Fans of the original series may have glanced but quickly shrugged and tuned out. The world had changed. And just as important that story was all used up.
It was the same this season when PBS's Masterpiece THeater unveiled a perfectly dreadful sequel to the legendary Upstairs, Downstairs (1971-75).
It had the same title and the same address: 165 Eaton Place but something was missing.
Like the original cast --most of the actors had died off and only series co-creator Jean Marsh was back as bland and boring Rose.
Now set in 1936, the show no longer made sense as the oncoming war had seriously dented the whole aura of the British aristocracy.
I well remember the excitement in 2000 when it was announced Mary Tyler Moore and Valerie Harper would be reunited in a TV movie called Mary And Rhoda, the proposed pilot for a "new" series.
Airing as a TV movie on NBC this was awful stuff.
I've tried to block it out but I do remember Mary's daughter's name was Rhoda and Rhoda's daughter was named --you guessed it --Mary.
Viewer response was so tepid the proposed reunion series was cancelled.
Then there was the 1978 TV movie The New Maverick with Charles Frank as Ben Maverick and James Garner back as Bret.
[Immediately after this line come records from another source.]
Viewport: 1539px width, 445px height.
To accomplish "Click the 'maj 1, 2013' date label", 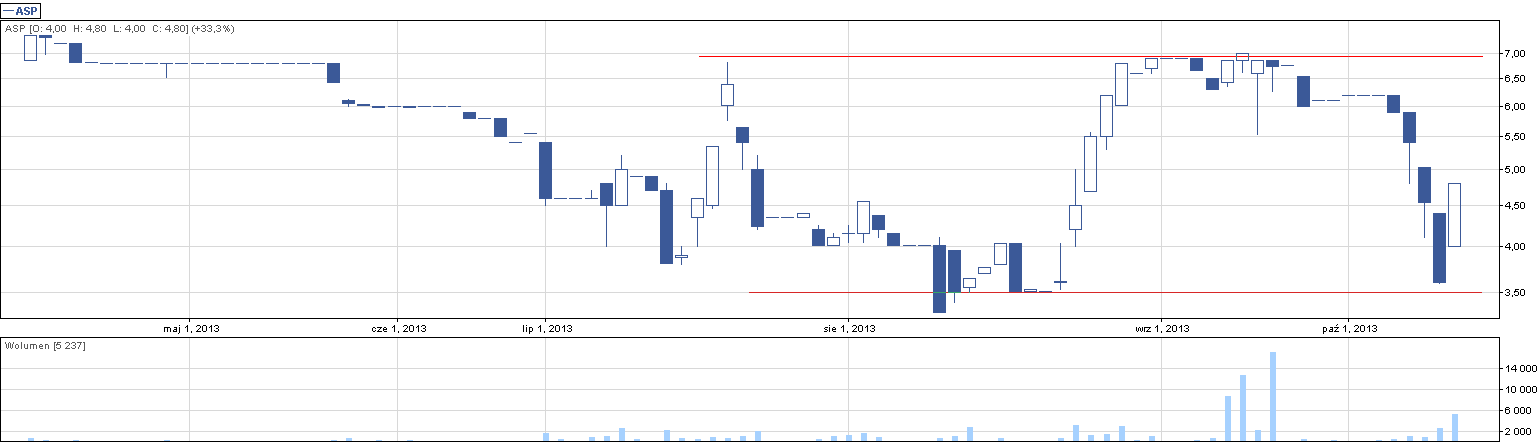I will pos(191,328).

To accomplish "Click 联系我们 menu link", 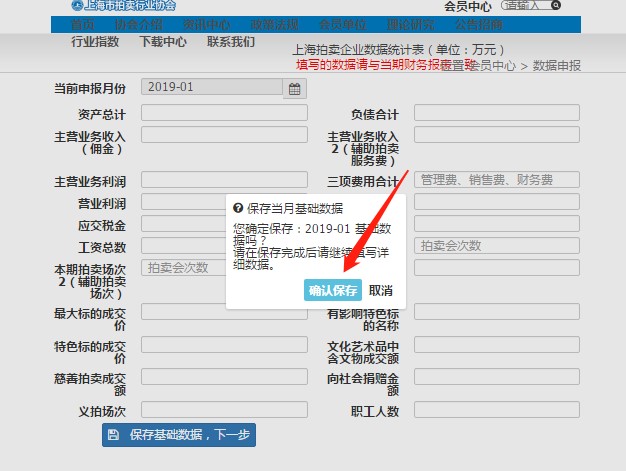I will tap(231, 42).
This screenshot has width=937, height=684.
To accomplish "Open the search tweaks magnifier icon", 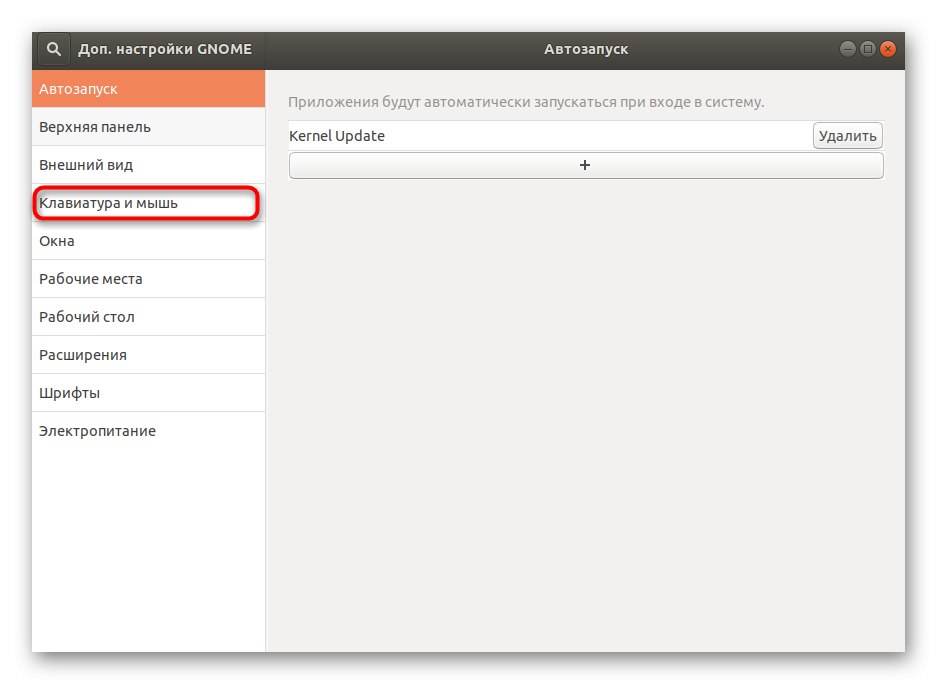I will pyautogui.click(x=54, y=48).
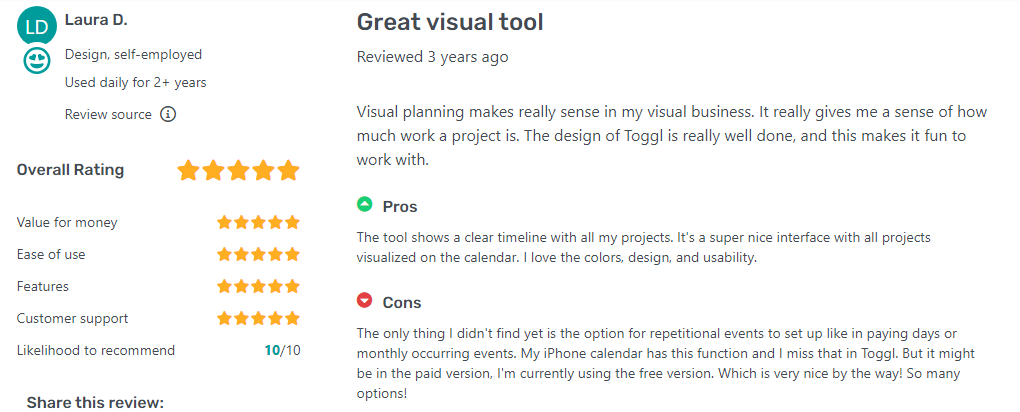
Task: Click the Reviewed 3 years ago text
Action: tap(432, 57)
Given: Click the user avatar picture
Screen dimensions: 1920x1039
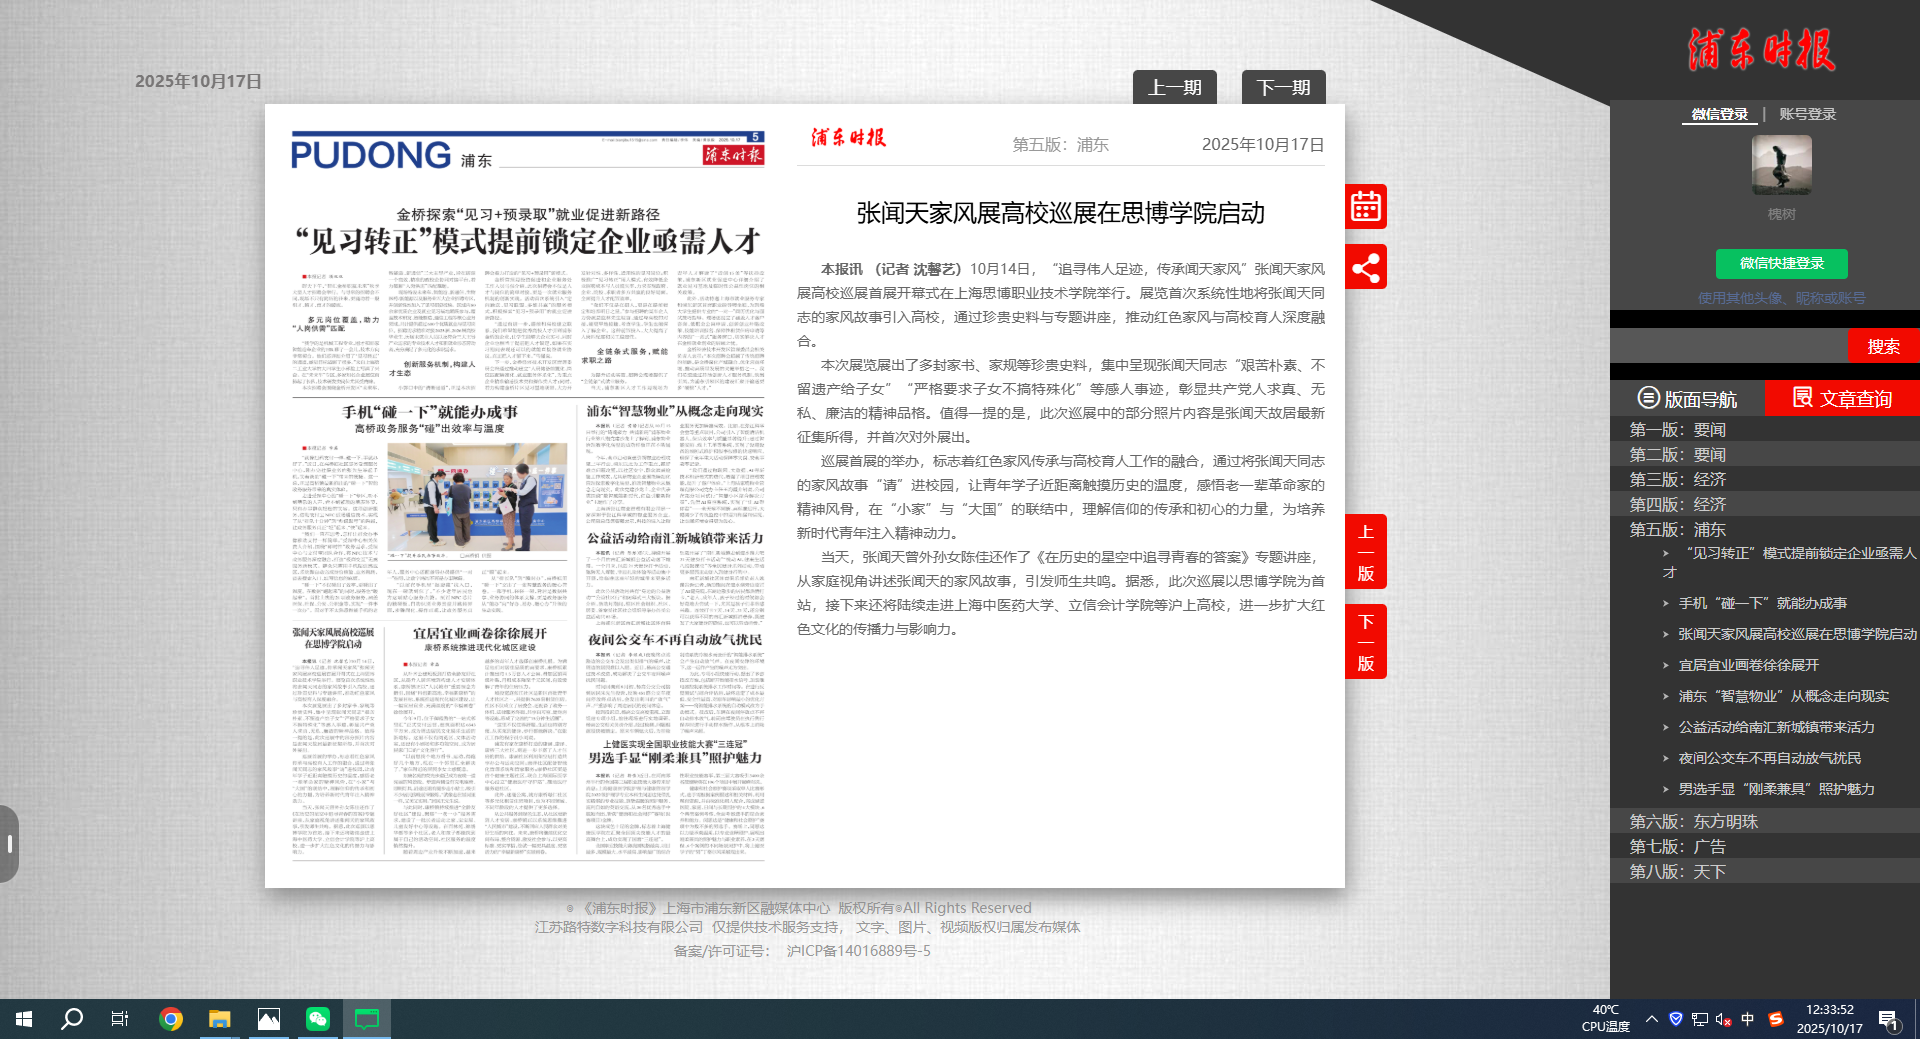Looking at the screenshot, I should pos(1781,165).
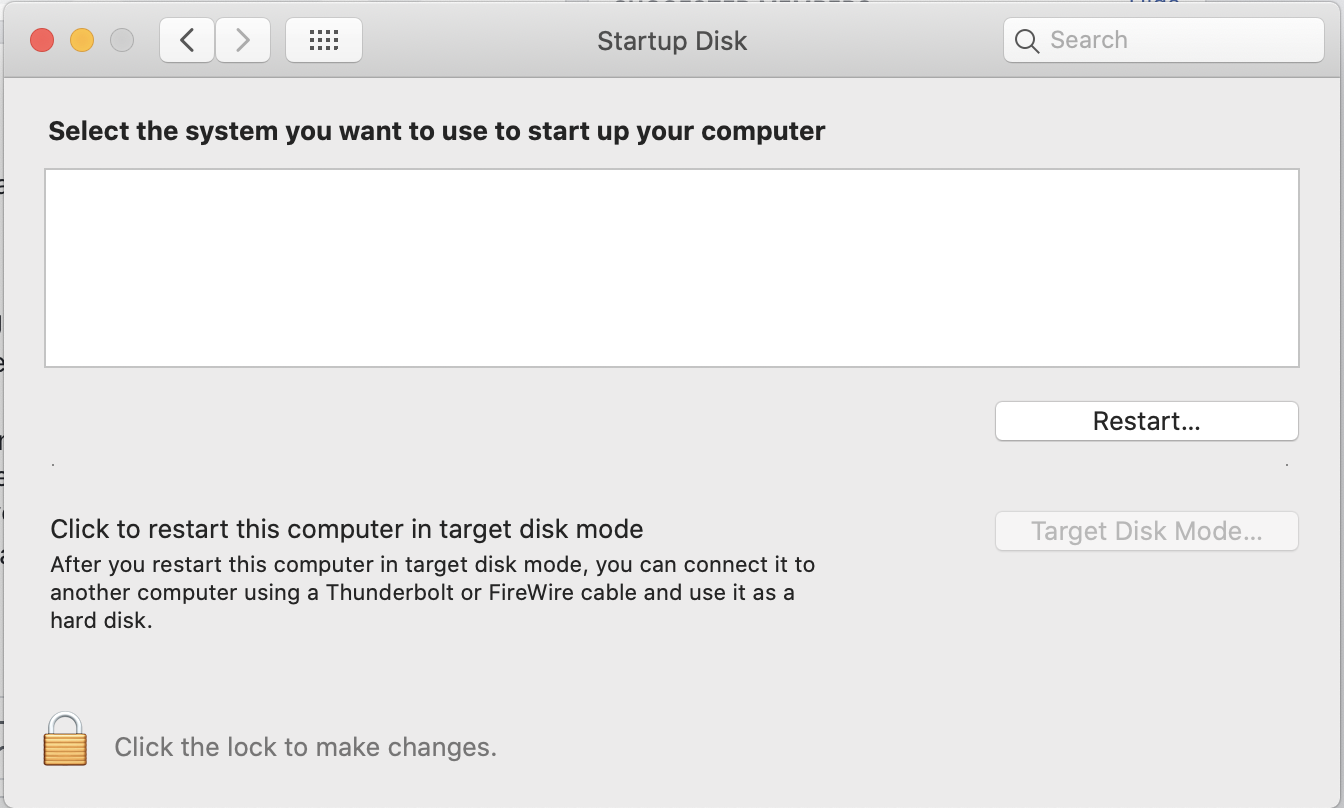Viewport: 1344px width, 808px height.
Task: Click inside the empty startup disk list
Action: pyautogui.click(x=671, y=267)
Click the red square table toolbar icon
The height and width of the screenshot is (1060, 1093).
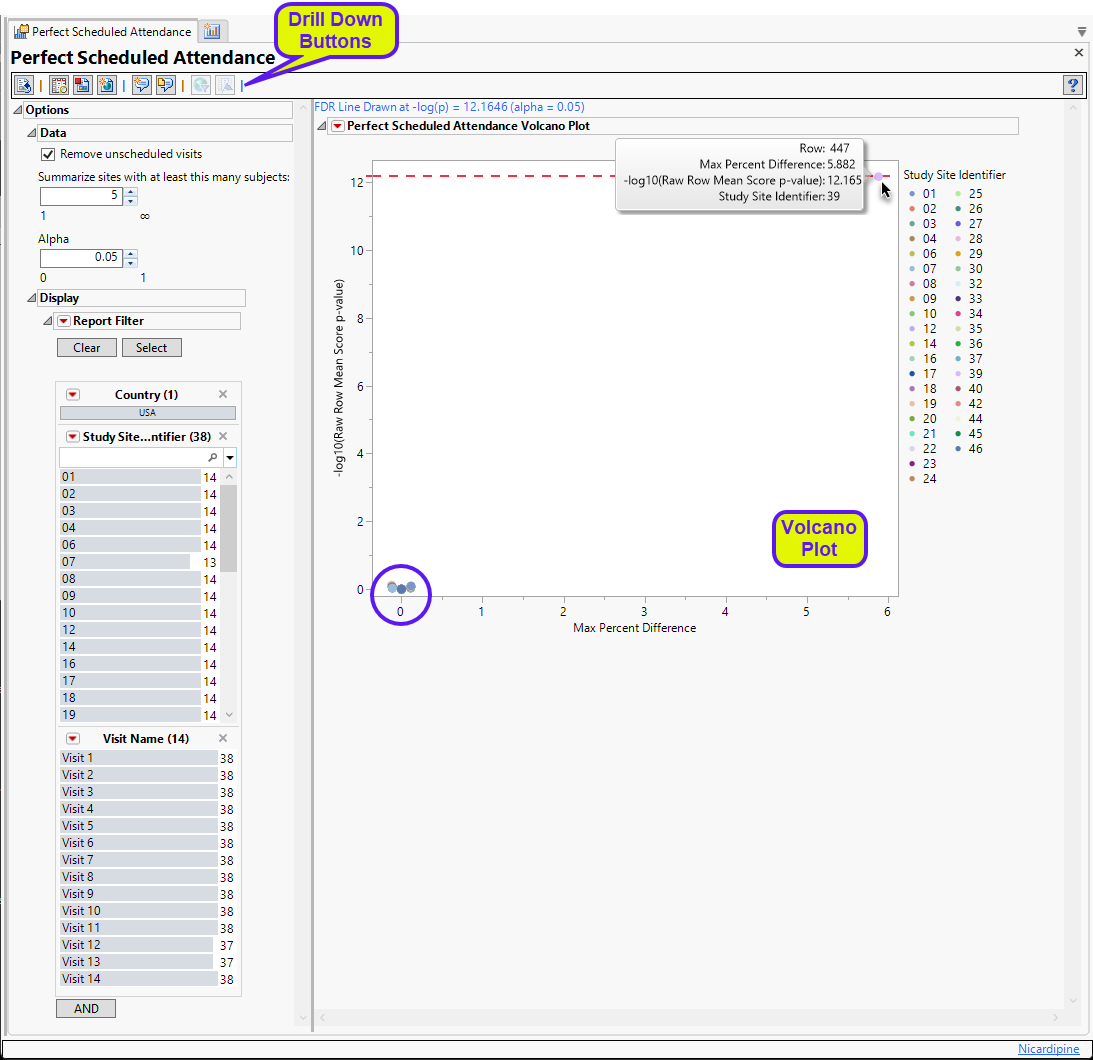click(83, 86)
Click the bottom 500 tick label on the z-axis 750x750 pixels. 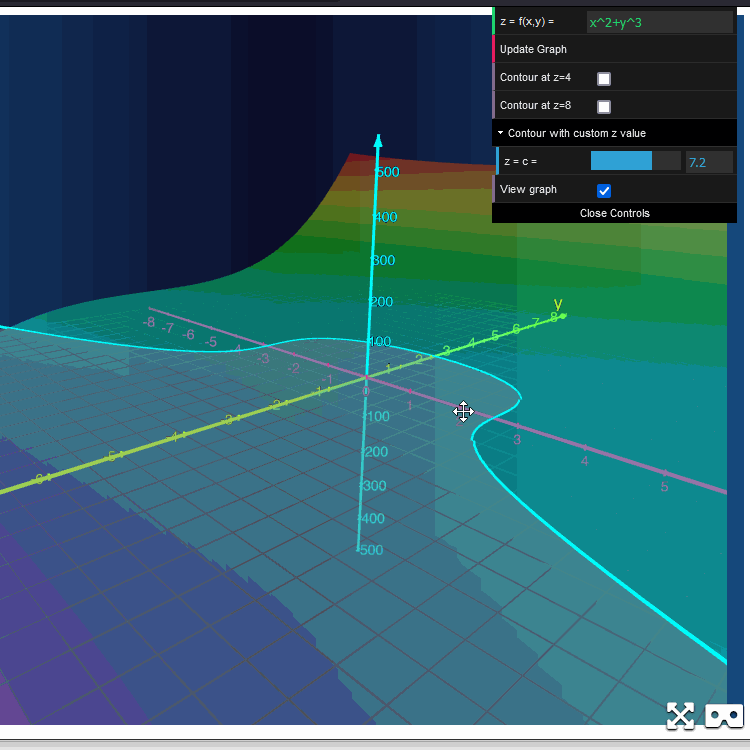tap(370, 550)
Garner would then star in a full scale TV series comeback in Bret Maverick (1981) which freely borrowed from his hit 1957 TV series but in all ways was a pale copy. It lasted 18 episodes.
Bret had always been a drifter but here he had settled down, a key mistake that original creator Roy Huggins claimed doomed the new show from the start.
I could go on. The new Bionic Woman was terrible. This upcoming season there'll be yet another attempt to revive Charlie's Angels --there have been two failed TV attempts so far.
The only Canadian attempt to revive the dead was the series of Beachcombers movies a few years back which flopped because star Bruno Gerussi was long dead.
Now over to Dallas. For years a movie version starring John Travolta was touted.
But TNT has now signed for a 10-episode series to run next summer.
Former stars Larry Hagman, Patrick Duffy and Linda Gray will return in their original roles but the plot focuses on the next generation
Cynthia Cidre (The Mambo Kings) has written the pilot script and Josh Henderson (90210) and Jesse Metcalfe have the leads and Jprdana Brewster is the love triangle gal.
Originally Dallas ran from 1978 through 1991.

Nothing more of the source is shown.